COMPLETE THE FOLLOWING:
[1] In the engine-tuning thread, condense the paragraph that begins "If all he did to that bike" into a shorter version that keeps its main facts.
[2] Copy the engine-tuning thread word for word between "If all he did" and "are even better.", inclusive.
[3] Write the next part of the engine-tuning thread, picking up after its final sentence.

##### PAGE TEXT #####

True enough, but those heads don't resemble much that comes stock on any car out there. It was the OEM stuff I speak of. Some of the aftermarket stuff is pretty good, considering what they have to work with.

Mark

If all he did to that bike was increase the displacment, I would agree with you. I doubt that was his only modification. Jetting, cam timing, exhaust, etc all play a part. It is the sum of the parts that makes the difference, what works for one does not always work for others. Air temperature differences can mean 10 % variations in HP

Singleplane four barrel intake manifolds on V-8s are anything but convoluted. Straight shot from carb plenum to intake valve. Dual quads are even better.

No, it was just pistons and I had to go up on the main jet. I think it was from a 125 main to a 130 main.
More disturbing is when I later ported the head and put in 1mm oversized valves. I would have thought a huge gain in power. Take a look.


I'm putting an 1150 head on this winter. Should have a new dyno sheet in the spring. I'm very interested to see what happens.

I have a really good Bellucci stock spigot 1150 head on my 1428. It has a considerable amount of epoxy on the floor of the intake port. It made over 210 at the rear wheel N/A... motor was a previous prostar shootout record holder and #1 plate winner on Godzuki.

##### COLLECTED MATERIAL #####

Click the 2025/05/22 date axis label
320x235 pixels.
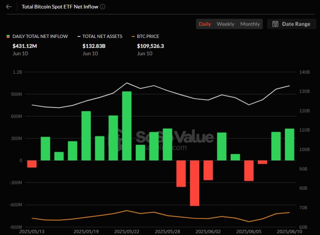click(x=127, y=232)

#####

EXERCISE RESULTS:
[1] The writer would agree if displacement were the only change, but doubts it was. Jetting, cam timing and exhaust all matter. The combination of parts makes the difference, and what works for one engine may not work for another. Air temperature differences alone can mean 10% variations in horsepower.

[2]
If all he did to that bike was increase the displacment, I would agree with you. I doubt that was his only modification. Jetting, cam timing, exhaust, etc all play a part. It is the sum of the parts that makes the difference, what works for one does not always work for others. Air temperature differences can mean 10 % variations in HP

Singleplane four barrel intake manifolds on V-8s are anything but convoluted. Straight shot from carb plenum to intake valve. Dual quads are even better.

[3]
Any real serious suzuki 4 valve head will have epoxy. dont do it to a real street motor though.

That NHRA pro stocker most likely had an aftermarket 2 valve vortex head, thats what all the competitive suzukis now run. The ports are designed for that kind of motor.

Anthony

Your page suggested it was lean. Was that before you bumped the jet? I think that different cams with higher opening rates would work wonders with the ported head, but then we get into the realm of experience versus theory and that is what makes serious engine builders rich and secretive. Try and get a Nascar engine builder to give up his secrets and you'll find everything from tweaking push rod length to bore finish is top secret.

Years ago a friend of mine decided to swap heads on his 400 chevy. We tore it down and were about to install the heads when we found a cracked seat. Not wanting to miss the racing that weekend we reassembled it with the old heads. Ran the 1/4 mile .4 secs faster. Probably had a leaking gasket between two cylinders and never knew it because of the cam. Just goes to show that many variables affect how things run.

That run was before I upped the main jet. You can see on the graph it goes lean around 7700. If you ignore the lean part and continue the graph up from 7700 it should have hit around 132. So that was my guess. I'd already made a couple passes and the bike was hot and others wanted on the dyno. So I took it home and changed the jet there. I will say this the bike revved faster and would 60' better with the ported head and bigger valves. Stock head and cams in the heat and sucky air I was running in the 10.30-10.40. With the ported head and megacycle cams I was running in the 10.20's. Stock head and pistons would run 10.60's in the heat.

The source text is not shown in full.